Wakil Presiden AS JD Vance mengatakan kedua pihak telah melakukan pembahasan substansial, namun belum mencapai titik temu. “Kami sudah berunding selama 21 jam dan melakukan sejumlah diskusi substantif, itu kabar baik. Kabar buruknya, kami belum mencapai kesepakatan, dan itu lebih buruk bagi Iran daripada bagi Amerika Serikat,” ujar Vance kepada wartawan.
Ia menegaskan bahwa Iran belum menerima syarat yang diajukan Washington. “Mereka memilih untuk tidak menerima syarat kami,” katanya.

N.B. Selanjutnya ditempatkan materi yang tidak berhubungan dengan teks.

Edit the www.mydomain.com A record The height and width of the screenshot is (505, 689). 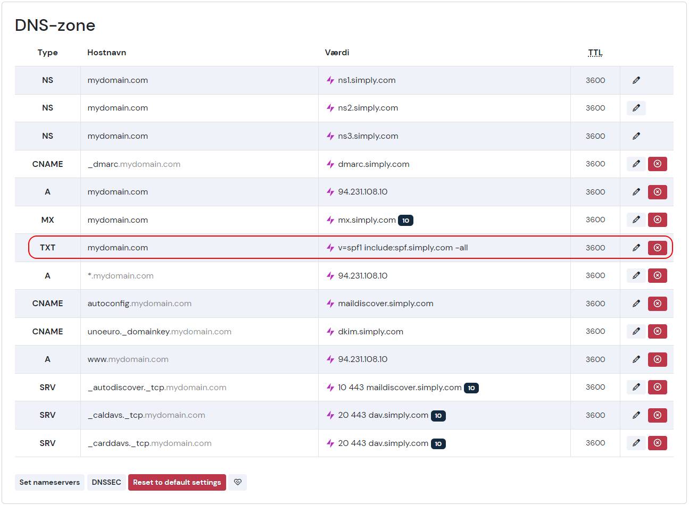[x=636, y=359]
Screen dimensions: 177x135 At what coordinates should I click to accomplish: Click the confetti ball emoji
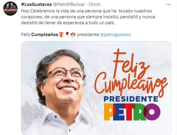pos(73,35)
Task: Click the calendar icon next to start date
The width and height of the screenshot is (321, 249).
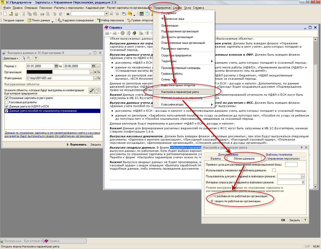Action: click(x=56, y=66)
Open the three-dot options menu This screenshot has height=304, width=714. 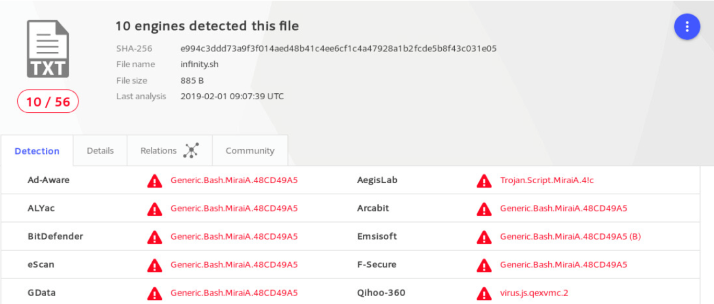687,27
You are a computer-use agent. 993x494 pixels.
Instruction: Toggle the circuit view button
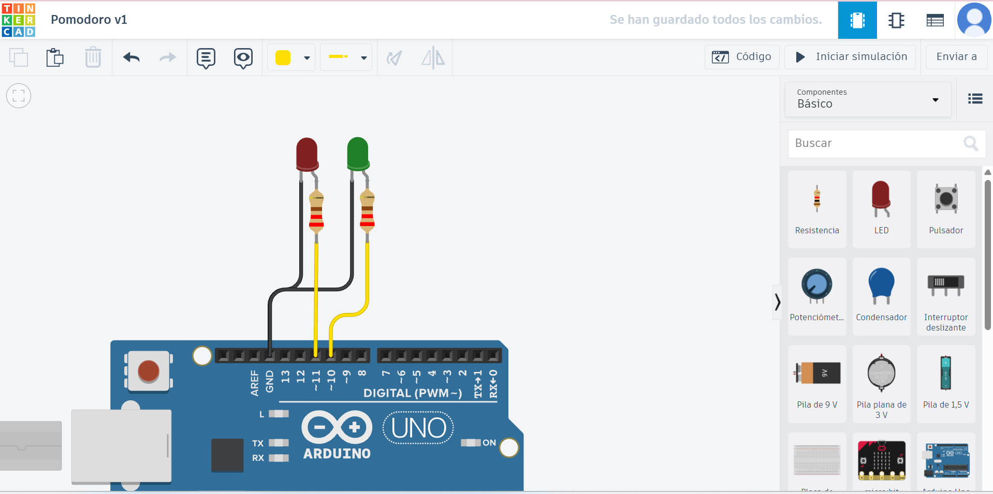tap(857, 20)
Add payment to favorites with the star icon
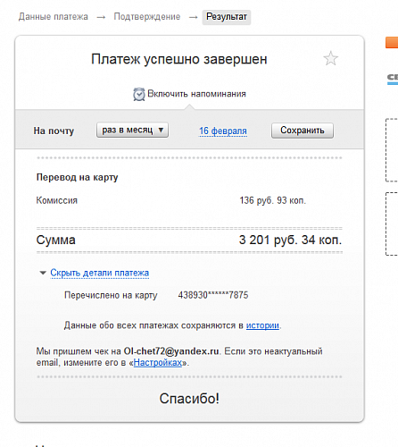Screen dimensions: 398x447 [330, 58]
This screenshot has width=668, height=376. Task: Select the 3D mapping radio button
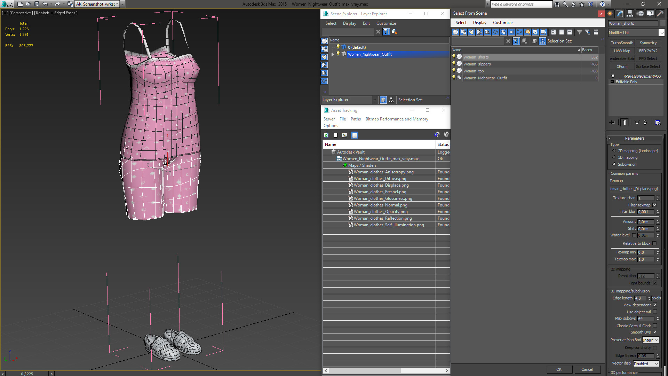(x=614, y=157)
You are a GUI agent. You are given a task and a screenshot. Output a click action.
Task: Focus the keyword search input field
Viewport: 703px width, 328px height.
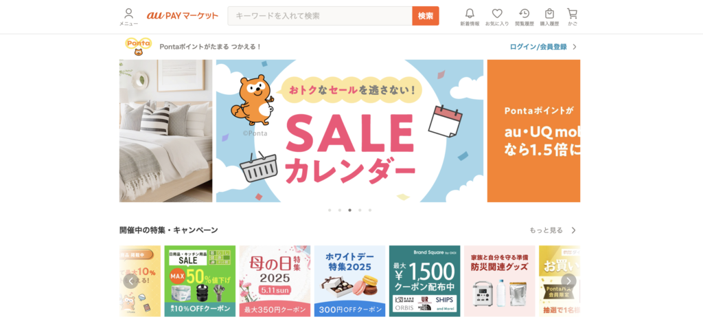point(320,16)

Vance juga menyatakan AS belum melihat komitmen jangka panjang dari Iran untuk tidak mengembangkan senjata nuklir. “Pertanyaannya sederhana, apakah kami melihat komitmen mendasar dari Iran untuk tidak mengembangkan senjata nuklir, bukan hanya sekarang atau dua tahun ke depan, tetapi untuk jangka panjang. Kami belum melihat itu,” ujarnya.
Sebelumnya, juru bicara Kementerian Luar Negeri Iran, Esmail Baghaei, dalam unggahan di media sosial menggambarkan perundingan tersebut sebagai intensif. Namun, ia menyebut keberhasilan negosiasi yang sedang berlangsung bergantung pada keseriusan dan itikad baik dari pihak AS.
Baghaei juga menyerukan kepada Washington untuk menahan diri dari tuntutan yang berlebihan dan permintaan yang melanggar hukum” dan untuk menerima hak dan kepentingan sah Iran.
Media pemerintah Iran, IRIB, melaporkan kedua pihak sepakat melanjutkan perundingan hari ini atas usulan mediator Pakistan. (JB/ANADOLU/BBC/03/Wid)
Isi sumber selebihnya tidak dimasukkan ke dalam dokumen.